START Listed records
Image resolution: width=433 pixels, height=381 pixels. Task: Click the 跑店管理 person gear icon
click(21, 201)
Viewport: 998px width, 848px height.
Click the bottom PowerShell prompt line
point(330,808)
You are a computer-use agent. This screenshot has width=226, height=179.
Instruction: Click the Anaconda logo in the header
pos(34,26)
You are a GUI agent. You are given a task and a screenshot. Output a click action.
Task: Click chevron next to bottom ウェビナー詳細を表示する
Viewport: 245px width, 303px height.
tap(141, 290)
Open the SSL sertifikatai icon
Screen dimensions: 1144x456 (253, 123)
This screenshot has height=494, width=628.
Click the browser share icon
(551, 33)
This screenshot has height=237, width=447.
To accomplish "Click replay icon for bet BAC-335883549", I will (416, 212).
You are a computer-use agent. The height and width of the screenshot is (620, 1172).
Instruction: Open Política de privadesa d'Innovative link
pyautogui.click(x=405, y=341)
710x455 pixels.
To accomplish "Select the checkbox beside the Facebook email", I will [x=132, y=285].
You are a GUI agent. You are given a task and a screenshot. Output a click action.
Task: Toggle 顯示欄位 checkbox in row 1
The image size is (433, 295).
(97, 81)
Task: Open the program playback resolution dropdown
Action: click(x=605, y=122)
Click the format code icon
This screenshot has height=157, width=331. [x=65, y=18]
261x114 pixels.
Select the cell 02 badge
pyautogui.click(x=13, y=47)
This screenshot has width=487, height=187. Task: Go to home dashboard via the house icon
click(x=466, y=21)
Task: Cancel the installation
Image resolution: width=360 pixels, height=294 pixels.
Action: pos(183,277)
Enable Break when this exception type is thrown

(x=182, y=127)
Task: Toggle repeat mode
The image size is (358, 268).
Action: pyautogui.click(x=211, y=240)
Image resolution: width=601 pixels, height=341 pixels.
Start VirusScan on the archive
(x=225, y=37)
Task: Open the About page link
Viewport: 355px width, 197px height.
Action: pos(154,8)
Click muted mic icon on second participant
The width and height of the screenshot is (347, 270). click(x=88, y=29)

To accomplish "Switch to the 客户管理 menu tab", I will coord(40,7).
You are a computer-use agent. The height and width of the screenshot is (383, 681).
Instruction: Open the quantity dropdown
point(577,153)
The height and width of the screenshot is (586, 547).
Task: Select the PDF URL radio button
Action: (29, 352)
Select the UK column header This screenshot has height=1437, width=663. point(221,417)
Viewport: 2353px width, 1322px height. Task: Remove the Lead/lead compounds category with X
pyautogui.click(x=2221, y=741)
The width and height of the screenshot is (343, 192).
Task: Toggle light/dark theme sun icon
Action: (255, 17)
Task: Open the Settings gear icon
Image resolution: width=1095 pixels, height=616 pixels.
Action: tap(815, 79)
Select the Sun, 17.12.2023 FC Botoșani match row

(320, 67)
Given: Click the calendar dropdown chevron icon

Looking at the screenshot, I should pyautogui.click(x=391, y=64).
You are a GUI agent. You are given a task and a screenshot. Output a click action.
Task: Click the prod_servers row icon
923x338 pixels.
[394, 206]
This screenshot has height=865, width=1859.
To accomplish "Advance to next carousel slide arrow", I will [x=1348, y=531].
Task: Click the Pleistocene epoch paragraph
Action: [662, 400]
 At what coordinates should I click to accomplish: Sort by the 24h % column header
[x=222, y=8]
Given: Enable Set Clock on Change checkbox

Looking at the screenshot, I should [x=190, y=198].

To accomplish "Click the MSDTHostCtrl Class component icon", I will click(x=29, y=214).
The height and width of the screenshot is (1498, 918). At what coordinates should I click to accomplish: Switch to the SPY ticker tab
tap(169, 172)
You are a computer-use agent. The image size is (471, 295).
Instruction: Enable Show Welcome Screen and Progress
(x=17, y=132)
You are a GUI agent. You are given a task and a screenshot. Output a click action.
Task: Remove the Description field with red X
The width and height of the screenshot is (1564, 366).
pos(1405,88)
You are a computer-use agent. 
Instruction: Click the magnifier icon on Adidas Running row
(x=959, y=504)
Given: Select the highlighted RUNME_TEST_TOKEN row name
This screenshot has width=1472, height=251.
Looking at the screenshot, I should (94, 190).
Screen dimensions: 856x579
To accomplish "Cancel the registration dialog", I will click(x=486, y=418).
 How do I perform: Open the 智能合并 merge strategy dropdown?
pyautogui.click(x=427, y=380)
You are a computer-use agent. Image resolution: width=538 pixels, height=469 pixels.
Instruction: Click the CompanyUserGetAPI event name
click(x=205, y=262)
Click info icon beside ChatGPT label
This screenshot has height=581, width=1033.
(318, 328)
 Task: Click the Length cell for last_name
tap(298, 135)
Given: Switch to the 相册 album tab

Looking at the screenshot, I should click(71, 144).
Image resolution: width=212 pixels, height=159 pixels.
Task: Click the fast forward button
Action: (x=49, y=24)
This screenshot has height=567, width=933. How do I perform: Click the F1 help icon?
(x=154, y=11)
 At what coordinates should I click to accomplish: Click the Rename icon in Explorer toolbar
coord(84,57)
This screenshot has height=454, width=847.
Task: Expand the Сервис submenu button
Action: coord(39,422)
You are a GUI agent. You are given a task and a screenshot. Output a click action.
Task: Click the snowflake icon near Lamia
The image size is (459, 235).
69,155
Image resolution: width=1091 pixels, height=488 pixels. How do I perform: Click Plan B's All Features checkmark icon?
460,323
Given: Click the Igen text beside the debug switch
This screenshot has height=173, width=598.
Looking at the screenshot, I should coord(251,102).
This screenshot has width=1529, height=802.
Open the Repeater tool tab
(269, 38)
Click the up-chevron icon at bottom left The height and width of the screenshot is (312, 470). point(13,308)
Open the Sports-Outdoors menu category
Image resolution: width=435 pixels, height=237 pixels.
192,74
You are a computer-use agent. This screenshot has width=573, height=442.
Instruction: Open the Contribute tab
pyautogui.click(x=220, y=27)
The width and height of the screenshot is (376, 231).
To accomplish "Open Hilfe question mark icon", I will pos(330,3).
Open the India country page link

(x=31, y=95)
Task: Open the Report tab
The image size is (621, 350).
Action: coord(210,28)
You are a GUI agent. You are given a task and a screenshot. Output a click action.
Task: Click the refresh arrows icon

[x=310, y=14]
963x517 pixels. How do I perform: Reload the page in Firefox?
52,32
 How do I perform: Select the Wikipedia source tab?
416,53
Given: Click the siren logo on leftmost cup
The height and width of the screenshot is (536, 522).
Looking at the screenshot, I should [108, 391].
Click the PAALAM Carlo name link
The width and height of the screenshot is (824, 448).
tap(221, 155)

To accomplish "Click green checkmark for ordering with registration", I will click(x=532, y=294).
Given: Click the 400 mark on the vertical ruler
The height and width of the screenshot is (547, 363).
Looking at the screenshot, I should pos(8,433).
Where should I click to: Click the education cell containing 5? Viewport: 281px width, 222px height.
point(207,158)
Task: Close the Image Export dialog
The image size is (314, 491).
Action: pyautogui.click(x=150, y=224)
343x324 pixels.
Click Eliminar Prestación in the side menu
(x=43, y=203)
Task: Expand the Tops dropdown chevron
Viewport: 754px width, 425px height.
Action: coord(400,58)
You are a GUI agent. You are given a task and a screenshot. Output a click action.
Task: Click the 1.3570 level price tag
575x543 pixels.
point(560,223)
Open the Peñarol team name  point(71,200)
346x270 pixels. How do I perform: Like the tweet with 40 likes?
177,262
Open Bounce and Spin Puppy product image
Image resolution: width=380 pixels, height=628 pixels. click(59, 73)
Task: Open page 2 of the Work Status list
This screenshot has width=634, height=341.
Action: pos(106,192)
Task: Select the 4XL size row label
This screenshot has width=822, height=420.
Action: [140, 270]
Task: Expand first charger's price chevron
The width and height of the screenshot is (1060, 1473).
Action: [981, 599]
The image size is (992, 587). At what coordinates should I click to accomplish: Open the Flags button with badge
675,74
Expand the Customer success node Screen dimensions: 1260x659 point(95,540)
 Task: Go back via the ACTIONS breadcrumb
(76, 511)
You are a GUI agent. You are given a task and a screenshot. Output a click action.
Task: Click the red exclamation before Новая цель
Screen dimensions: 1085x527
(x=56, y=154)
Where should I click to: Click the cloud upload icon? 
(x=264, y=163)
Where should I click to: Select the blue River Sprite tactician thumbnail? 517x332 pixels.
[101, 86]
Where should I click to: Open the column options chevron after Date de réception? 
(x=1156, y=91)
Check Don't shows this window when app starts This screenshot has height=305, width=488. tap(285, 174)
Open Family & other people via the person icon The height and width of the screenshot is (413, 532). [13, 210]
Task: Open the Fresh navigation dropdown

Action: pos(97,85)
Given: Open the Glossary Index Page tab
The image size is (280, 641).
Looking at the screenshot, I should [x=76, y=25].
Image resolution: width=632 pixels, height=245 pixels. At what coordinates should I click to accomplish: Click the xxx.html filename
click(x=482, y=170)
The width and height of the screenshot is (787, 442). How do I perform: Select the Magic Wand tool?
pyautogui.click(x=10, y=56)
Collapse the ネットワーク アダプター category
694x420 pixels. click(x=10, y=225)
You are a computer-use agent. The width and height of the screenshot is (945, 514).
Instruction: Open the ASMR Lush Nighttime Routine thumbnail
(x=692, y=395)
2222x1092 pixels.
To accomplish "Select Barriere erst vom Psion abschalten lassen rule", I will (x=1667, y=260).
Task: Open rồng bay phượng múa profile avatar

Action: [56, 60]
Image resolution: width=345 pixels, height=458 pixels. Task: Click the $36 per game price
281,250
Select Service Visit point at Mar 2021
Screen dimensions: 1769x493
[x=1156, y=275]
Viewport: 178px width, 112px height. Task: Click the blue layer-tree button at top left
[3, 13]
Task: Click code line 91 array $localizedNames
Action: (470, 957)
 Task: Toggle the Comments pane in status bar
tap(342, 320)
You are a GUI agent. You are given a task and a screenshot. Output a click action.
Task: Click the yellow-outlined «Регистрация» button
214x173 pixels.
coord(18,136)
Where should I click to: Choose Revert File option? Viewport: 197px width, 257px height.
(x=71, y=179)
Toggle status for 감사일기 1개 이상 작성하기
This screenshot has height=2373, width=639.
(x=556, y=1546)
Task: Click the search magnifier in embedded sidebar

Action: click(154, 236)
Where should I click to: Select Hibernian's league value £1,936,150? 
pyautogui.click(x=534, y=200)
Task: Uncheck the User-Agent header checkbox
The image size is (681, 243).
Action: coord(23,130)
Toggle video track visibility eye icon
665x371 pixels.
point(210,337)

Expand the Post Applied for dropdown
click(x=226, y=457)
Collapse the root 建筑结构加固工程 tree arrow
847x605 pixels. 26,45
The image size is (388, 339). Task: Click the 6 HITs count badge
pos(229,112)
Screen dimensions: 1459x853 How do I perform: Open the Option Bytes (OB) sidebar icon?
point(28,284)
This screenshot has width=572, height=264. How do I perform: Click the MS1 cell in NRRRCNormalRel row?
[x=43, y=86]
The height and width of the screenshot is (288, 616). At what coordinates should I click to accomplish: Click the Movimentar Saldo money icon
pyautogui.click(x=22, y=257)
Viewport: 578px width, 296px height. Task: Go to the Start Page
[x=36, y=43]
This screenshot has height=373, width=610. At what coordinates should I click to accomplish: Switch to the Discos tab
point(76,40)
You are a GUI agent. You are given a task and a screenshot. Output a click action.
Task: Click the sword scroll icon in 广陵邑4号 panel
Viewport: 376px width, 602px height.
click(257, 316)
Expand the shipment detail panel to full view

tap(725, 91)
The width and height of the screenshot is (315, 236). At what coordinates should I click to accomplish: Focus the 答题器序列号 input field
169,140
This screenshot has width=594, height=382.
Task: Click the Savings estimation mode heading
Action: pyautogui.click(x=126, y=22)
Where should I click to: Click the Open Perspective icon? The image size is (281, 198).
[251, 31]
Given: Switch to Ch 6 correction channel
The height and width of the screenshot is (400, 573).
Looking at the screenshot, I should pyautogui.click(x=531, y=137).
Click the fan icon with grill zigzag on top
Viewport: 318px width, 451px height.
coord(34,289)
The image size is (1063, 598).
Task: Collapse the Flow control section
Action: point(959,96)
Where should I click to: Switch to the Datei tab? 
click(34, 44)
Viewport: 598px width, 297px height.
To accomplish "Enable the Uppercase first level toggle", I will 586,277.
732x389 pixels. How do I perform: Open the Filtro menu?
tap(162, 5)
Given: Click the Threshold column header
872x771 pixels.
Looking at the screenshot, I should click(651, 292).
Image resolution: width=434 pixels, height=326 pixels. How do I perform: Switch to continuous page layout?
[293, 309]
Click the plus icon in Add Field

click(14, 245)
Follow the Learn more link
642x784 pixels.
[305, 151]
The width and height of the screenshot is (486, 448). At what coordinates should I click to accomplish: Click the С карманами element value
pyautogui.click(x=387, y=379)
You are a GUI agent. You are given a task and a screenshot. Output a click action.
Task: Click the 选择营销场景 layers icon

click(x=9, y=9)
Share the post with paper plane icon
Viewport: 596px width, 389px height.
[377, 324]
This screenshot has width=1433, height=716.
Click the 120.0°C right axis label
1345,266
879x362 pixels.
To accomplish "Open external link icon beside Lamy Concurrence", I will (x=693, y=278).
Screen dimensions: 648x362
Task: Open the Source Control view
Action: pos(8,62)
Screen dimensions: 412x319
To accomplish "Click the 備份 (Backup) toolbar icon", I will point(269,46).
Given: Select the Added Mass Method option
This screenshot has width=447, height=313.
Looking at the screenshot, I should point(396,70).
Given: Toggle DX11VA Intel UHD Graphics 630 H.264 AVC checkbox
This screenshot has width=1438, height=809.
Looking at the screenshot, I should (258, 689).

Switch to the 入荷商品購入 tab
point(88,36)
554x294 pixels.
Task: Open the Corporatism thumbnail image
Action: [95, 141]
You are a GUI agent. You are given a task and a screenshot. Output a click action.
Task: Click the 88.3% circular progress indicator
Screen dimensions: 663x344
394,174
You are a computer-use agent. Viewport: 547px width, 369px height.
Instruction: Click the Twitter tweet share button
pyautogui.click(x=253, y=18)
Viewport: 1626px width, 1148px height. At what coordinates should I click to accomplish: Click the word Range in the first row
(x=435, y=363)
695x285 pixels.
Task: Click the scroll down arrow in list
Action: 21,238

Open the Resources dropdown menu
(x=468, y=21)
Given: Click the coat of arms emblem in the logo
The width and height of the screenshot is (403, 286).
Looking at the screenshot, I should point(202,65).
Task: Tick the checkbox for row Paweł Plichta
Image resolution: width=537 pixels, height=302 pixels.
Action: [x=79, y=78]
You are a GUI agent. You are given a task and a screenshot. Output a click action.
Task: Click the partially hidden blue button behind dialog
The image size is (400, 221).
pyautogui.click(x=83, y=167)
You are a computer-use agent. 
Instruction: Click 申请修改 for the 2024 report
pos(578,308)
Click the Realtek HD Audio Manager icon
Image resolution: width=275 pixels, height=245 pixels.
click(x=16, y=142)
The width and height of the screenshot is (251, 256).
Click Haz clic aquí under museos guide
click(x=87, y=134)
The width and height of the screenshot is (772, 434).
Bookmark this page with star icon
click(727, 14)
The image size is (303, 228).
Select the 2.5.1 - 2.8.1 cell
END Listed records
- Task statement:
Work through the records above. Copy every line with the string "Cancel".

- Response below:
Task: Cancel the installation
To accomplish "Cancel the registration dialog", I will click(x=486, y=418).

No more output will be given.